8 - Session 11: Two dramaturgies of co-presence by the Compagnie Mossoux-Bonté
Description
For several years now, the question of the co-presence of the puppeteer and the puppet on stage has become a dramaturgical issue that is increasingly present in contemporary theatre. Numerous artists such as Neville Tranter, Duda Paiva, Ilka Schönbein, Philippe Genty and the Compagnie Mossoux-Bonté have questioned the nature of this co-presence, which presents an ontological ambiguity because it confronts two beings of different essence: one is a subject, in other words a being endowed with consciousness, and the other an object, in other words a thing, which in the reality of the stage appears, or at least tries to appear, as a subject.
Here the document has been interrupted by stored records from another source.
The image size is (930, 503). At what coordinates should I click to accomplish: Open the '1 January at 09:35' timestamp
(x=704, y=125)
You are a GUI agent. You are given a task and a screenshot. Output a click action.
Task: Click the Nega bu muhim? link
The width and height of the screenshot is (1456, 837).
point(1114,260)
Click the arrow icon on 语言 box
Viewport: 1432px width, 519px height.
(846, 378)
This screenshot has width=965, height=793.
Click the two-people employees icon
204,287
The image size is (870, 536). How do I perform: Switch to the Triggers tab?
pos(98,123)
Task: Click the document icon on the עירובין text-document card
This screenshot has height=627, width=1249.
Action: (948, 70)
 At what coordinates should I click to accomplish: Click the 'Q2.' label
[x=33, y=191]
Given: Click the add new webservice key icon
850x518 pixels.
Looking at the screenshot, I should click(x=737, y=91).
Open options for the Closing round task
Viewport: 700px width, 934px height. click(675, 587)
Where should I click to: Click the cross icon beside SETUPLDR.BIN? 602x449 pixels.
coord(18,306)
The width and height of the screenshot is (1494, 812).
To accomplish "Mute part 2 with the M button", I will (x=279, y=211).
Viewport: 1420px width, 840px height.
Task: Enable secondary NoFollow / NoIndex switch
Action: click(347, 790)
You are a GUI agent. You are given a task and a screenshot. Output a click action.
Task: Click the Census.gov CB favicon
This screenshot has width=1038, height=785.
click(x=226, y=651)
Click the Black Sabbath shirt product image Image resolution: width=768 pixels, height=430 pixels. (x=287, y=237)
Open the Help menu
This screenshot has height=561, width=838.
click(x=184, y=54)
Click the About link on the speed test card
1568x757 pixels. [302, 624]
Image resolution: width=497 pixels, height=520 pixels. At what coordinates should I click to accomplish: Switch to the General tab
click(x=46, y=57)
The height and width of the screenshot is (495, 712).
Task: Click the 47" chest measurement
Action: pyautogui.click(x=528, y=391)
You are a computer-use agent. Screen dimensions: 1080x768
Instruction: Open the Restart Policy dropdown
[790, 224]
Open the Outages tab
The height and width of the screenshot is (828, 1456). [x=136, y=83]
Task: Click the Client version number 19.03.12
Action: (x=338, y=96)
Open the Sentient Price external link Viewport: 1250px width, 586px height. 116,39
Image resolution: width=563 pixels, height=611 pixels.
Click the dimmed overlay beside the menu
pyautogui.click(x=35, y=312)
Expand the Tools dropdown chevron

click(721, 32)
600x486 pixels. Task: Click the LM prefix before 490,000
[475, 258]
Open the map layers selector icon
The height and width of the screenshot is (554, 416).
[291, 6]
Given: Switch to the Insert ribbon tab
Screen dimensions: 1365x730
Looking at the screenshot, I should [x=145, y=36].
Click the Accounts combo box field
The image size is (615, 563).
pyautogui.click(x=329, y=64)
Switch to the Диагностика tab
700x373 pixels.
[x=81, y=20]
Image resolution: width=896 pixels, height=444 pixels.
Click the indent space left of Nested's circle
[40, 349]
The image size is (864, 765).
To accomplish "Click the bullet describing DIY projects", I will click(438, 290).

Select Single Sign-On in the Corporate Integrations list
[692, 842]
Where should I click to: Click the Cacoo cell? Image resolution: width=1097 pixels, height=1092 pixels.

It is not insignificant to stage human beings with one or more protagonists embodied by puppets. The ontological ambiguity of the puppet offers several possible interpretations of the puppet as a figure of the Other. My paper looks at the stage writing of two shows by the Belgian company Mossoux-Bonté, Twin Houses and The Great He-Goat, which were created twenty-five years apart. These two shows take a very different, if not opposing, approach to the co-presence of the puppet and the human being. In Twin Houses, a solo with five puppets created in 1994, the puppets appear as doubles of the character played by Nicole Mossoux. The Great He-Goat is a show created in 2019 with ten performers and several hyper-realistic puppets that appear as physically autonomous beings to their human protagonists. I will first discuss the creative and writing process of each of the two shows. I will then continue my study by comparing the figure of the Other in these two works in order to analyse how the Mossoux-Bonté company was able to create two forms of otherness between humans and non-humans through two different dramaturgies of co-presence.